Conceptual modeling from natural language functional specifications

https://doi.org/10.1016/S0954-1810(01)00017-6Get rights and content

Abstract

In this paper we describe a structured method for developing a conceptual data model by starting from a functional model expressed in a natural language. We have used the Conceptual Dependency theory for mapping natural language descriptions to conceptual dependency diagrams. We have developed algorithms to convert these conceptual dependency diagrams into unit conceptual dependency tables, which are then merged to represent the whole context of the application. We also show how transactional requirements can be incorporated into the unit conceptual dependency table, and subsequently convert the unit conceptual dependency table into a corresponding conceptual model. We have developed an augmented transition network (ATN) parser to develop conceptual dependency diagrams from natural language descriptions. A prototype system has been implemented using Oracle8i and developer platforms.

Introduction

Many real-life applications including declarative Website designs [35], data warehousing [34], and traditional database applications require the ability to specify user requirements at one level of abstraction, frequently called the ‘conceptual level’, and develop detailed specifications at other levels, and somehow connect these levels using some metadata so as to provide communication between system designers and implementers and end-users, and also enable design changes in a seamless manner by decoupling these levels. In traditional database applications, this process has been divided into conceptual, logical, and physical design phases [14]. The conceptual design phase consists of two steps: view modeling, and view integration. In the view-modeling phase, each user group analyzes its data requirements and expresses them in terms of a local conceptual schema. In the view integration phase, these independently developed views are integrated into an overall enterprise-wide schema.

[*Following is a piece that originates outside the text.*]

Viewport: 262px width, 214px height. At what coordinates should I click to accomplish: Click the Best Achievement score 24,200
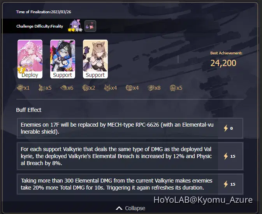click(223, 63)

There are many methods for determining user requirements: interviewing users, studying existing environments, and analyzing functional specifications of the system [26]. In all of these cases, descriptions in natural languages are common and abundant. Interviews are held in natural languages and transcribed in natural language reports, existing environments can be described in natural language descriptions, and functional specifications have natural language definitions and glossary of terms. Developing the conceptual model involves identifying the various data elements from natural language descriptions, and determining their inter-relationships [9], [11], [12], [13]. Many of these descriptions are not geared towards database design, and thus may be incomplete in their specifications, and may contain redundancies. Hence it is the responsibility of the database designer to elicit the missing pieces of information that are implicit in these ‘informal’ descriptions. No systematic method has been suggested in the literature to identify missing pieces of information in the description of user requirements.

Redundancies in natural language descriptions may include repetition of the same concept in different names (synonyms) or description of different concepts using the same or similar names (homonyms). Typically, the homonym/synonym problem (described by the term interschema multiname anomaly in [4], [5]) is dealt with at the view integration stage [4], [9], [25], with the implicit assumption that within one single view this problem may not exist. However, if views are developed from natural language descriptions, then this problem may need to be addressed at the view modeling stage. Traditional view integration techniques take multiple (possibly independently developed) views v1, v2,…,vn as input, and merge them into a single view, V. Several issues emerge in this context.

  • Integrating two views v1 and v2 may require restructuring [3], [4], [21], [23], [25] during/prior to integration. Examples of such restructuring include transformation of an attribute into an entity and vice versa, and introducing subcategories of entities and relationships [33]. Most traditional view integration methods are binary [4], [5], [7], [8], [9], [15], [16], [19], [24] at any particular point in the process of integration, two views are merged into one. As a result, integrating N views may involve N−1 restructuring steps, in the worst case.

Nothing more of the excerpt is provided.